** START OF SOURCE RECORDS **

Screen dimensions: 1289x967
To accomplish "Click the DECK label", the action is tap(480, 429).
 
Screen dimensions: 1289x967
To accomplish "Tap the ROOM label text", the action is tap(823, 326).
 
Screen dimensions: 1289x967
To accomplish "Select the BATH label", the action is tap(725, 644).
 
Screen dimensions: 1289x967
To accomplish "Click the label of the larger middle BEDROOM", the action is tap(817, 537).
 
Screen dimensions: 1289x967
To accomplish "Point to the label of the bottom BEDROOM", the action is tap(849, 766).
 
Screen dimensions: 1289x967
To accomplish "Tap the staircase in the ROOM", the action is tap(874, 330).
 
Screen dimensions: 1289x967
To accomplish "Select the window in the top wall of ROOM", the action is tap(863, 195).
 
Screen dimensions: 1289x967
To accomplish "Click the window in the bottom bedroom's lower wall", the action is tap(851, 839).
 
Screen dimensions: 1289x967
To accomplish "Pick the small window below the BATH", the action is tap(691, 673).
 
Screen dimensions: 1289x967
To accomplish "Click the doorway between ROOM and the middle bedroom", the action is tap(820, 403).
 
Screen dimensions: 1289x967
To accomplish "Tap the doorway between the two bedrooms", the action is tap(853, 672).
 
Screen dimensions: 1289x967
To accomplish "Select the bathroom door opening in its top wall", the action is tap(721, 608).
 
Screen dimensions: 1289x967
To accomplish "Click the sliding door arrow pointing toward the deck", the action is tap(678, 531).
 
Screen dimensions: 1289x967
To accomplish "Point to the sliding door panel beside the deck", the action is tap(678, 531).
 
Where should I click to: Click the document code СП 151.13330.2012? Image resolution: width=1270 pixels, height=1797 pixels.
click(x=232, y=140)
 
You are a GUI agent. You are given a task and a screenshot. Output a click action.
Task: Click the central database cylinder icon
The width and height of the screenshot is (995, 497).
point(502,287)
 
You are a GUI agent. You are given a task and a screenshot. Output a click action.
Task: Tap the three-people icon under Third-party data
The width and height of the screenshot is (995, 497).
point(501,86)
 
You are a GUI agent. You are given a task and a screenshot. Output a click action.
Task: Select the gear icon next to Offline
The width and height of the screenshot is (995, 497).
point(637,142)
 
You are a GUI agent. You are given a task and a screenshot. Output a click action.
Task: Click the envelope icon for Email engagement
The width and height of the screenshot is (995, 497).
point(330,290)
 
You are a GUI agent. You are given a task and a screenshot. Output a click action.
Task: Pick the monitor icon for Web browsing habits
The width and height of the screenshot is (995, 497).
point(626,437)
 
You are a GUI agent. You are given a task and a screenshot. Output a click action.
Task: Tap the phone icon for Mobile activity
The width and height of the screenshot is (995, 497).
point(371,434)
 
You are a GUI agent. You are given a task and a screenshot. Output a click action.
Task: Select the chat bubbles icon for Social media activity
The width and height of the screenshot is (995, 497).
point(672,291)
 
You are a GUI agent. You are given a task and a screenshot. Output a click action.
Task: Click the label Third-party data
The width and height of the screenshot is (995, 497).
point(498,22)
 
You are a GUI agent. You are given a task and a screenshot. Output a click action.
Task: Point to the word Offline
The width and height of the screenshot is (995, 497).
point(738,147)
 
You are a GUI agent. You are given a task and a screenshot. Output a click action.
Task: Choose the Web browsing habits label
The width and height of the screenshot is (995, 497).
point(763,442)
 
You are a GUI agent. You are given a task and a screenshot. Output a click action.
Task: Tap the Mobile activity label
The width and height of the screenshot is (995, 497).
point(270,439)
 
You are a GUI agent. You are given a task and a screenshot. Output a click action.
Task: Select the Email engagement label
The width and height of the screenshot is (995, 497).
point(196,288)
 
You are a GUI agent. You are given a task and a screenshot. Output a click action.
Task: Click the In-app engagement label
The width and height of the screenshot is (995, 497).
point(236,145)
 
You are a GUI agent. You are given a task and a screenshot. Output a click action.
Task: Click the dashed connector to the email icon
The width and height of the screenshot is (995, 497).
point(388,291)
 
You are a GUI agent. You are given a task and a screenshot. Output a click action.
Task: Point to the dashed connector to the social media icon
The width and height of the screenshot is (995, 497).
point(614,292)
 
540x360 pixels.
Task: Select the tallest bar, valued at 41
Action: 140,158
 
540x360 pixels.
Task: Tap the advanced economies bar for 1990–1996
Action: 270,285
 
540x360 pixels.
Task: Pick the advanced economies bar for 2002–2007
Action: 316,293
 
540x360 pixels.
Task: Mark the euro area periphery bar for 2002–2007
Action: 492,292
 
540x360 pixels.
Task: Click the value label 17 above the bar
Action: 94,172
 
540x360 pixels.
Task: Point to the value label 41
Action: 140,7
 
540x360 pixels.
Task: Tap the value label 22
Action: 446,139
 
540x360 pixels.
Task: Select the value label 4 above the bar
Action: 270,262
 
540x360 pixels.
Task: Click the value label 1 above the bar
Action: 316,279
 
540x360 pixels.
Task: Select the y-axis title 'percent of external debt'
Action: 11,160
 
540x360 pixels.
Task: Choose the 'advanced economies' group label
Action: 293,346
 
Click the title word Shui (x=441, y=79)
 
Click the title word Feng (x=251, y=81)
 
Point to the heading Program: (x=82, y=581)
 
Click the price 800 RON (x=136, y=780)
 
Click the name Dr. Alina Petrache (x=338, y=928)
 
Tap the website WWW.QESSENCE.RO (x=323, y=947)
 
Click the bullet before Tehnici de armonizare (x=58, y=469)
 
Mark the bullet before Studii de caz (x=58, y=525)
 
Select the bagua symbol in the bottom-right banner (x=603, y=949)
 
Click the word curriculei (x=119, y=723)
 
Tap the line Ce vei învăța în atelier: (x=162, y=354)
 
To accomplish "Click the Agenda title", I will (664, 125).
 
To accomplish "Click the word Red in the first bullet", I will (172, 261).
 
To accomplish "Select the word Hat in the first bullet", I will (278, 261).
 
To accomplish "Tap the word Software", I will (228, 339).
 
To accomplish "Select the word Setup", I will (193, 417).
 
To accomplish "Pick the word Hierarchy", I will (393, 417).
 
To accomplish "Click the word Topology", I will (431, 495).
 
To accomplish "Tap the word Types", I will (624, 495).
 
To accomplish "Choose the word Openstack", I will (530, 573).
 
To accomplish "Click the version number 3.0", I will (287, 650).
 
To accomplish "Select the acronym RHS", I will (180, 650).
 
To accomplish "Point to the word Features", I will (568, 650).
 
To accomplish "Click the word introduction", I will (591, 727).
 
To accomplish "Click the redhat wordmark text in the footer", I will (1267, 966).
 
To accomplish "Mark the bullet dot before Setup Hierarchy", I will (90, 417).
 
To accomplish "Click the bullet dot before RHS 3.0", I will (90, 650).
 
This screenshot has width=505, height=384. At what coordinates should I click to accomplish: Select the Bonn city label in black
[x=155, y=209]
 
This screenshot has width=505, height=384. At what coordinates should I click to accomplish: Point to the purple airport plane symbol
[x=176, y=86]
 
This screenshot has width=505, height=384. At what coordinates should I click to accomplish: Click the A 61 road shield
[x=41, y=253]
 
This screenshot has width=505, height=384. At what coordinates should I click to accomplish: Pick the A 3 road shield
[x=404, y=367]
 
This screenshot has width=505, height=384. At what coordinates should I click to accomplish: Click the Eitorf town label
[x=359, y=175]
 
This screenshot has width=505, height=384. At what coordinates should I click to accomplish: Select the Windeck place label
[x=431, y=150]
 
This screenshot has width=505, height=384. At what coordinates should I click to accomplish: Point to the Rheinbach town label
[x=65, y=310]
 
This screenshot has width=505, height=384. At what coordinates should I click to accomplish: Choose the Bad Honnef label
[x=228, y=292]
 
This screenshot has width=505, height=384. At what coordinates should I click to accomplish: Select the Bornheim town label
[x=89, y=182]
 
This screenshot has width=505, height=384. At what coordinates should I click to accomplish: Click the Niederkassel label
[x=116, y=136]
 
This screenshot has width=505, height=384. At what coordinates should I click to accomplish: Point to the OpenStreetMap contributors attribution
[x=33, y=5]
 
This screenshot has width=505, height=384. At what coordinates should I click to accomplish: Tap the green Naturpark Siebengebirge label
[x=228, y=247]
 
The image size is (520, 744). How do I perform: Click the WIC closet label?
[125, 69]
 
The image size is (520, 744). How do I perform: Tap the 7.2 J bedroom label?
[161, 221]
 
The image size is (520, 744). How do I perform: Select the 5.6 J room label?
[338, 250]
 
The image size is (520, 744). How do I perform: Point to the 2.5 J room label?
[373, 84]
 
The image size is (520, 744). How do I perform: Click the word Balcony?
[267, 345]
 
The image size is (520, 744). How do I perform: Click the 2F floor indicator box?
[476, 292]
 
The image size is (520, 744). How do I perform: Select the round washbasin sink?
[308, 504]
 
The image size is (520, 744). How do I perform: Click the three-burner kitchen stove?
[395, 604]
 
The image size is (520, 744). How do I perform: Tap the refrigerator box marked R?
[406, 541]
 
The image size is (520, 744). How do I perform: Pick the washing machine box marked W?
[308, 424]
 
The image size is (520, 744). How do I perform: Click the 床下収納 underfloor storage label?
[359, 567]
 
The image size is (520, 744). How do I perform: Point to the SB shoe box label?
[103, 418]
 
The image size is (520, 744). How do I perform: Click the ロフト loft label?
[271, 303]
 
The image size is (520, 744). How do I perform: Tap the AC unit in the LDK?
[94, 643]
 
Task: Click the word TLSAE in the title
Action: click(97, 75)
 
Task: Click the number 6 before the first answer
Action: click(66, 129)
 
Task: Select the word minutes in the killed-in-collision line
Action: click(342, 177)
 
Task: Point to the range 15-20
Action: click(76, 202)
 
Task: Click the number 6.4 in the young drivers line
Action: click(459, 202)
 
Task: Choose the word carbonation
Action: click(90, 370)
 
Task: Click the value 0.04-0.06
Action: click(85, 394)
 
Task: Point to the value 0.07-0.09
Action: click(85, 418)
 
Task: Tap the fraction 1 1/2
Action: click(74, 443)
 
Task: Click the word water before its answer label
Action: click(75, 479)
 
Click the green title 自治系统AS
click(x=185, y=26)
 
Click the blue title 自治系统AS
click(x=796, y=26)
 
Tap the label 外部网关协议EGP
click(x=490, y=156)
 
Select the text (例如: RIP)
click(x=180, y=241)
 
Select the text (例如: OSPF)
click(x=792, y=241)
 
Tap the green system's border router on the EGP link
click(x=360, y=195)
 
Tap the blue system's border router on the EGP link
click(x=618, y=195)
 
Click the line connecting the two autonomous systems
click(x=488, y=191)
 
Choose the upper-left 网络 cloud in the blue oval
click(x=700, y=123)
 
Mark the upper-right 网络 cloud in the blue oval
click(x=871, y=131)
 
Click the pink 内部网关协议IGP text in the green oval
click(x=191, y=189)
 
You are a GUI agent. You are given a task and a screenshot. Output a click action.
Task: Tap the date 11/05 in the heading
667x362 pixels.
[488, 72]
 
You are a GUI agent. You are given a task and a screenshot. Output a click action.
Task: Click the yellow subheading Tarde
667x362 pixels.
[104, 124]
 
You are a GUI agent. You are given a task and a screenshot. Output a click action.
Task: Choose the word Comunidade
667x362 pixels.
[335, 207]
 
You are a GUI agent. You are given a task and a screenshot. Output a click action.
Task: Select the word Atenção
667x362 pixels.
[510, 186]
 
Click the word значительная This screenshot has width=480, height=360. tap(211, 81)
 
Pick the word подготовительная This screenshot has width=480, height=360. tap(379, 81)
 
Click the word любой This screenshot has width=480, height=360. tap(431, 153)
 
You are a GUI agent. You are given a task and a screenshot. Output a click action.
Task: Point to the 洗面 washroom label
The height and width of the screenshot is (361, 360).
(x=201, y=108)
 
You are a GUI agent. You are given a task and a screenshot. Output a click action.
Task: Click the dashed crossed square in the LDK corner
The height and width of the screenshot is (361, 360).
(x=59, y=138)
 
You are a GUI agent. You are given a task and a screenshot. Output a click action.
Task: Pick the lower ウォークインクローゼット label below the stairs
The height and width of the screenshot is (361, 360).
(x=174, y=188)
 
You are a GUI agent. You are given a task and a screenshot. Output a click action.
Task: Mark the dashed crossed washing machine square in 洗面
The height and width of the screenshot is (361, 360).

** END OF SOURCE RECORDS **

THE REQUEST: Would you copy out, word for word, the stretch of rows from the line containing "Task: Choose the word carbonation" through the line containing "Action: click(75, 479)"?

EXERCISE RESPONSE:
Task: Choose the word carbonation
Action: click(90, 370)
 
Task: Click the value 0.04-0.06
Action: click(85, 394)
 
Task: Point to the value 0.07-0.09
Action: click(85, 418)
 
Task: Tap the fraction 1 1/2
Action: click(74, 443)
 
Task: Click the word water before its answer label
Action: click(75, 479)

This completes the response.